[EXERCISE DESCRIPTION] In the material below, find each line that contains the word "Click" and copy it.

[STUDY MATERIAL]
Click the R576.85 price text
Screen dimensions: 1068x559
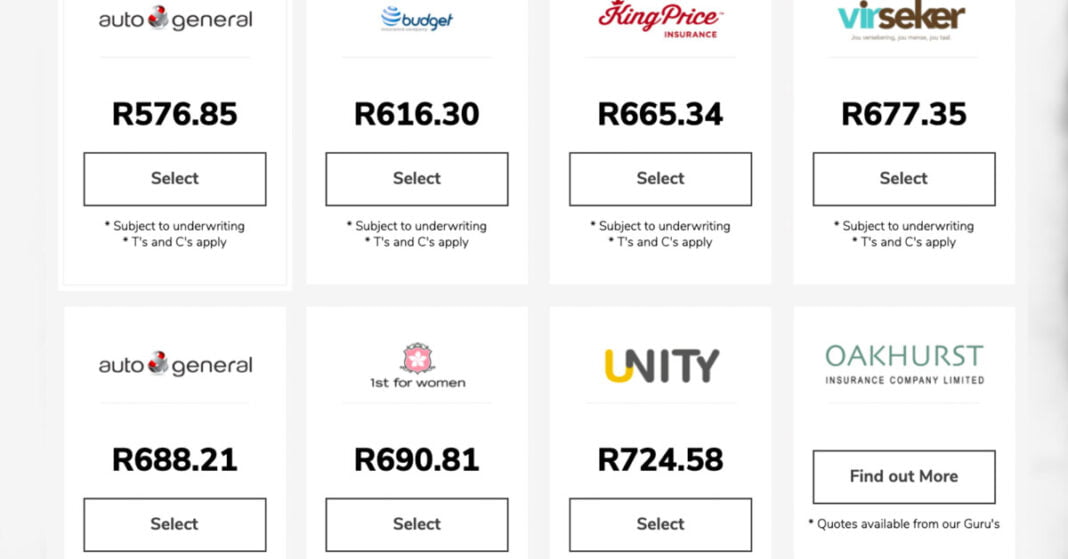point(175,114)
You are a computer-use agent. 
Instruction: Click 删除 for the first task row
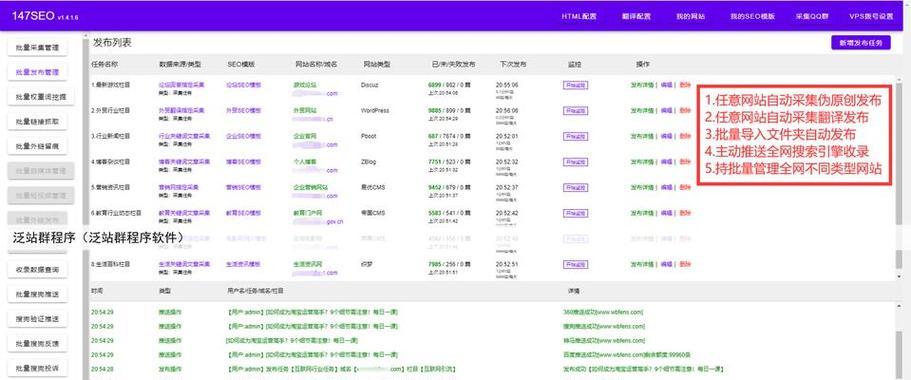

[SOLUTION TO THE EXERCISE]
Click the R576.85 price text
Instruction: Click 删除 for the first task row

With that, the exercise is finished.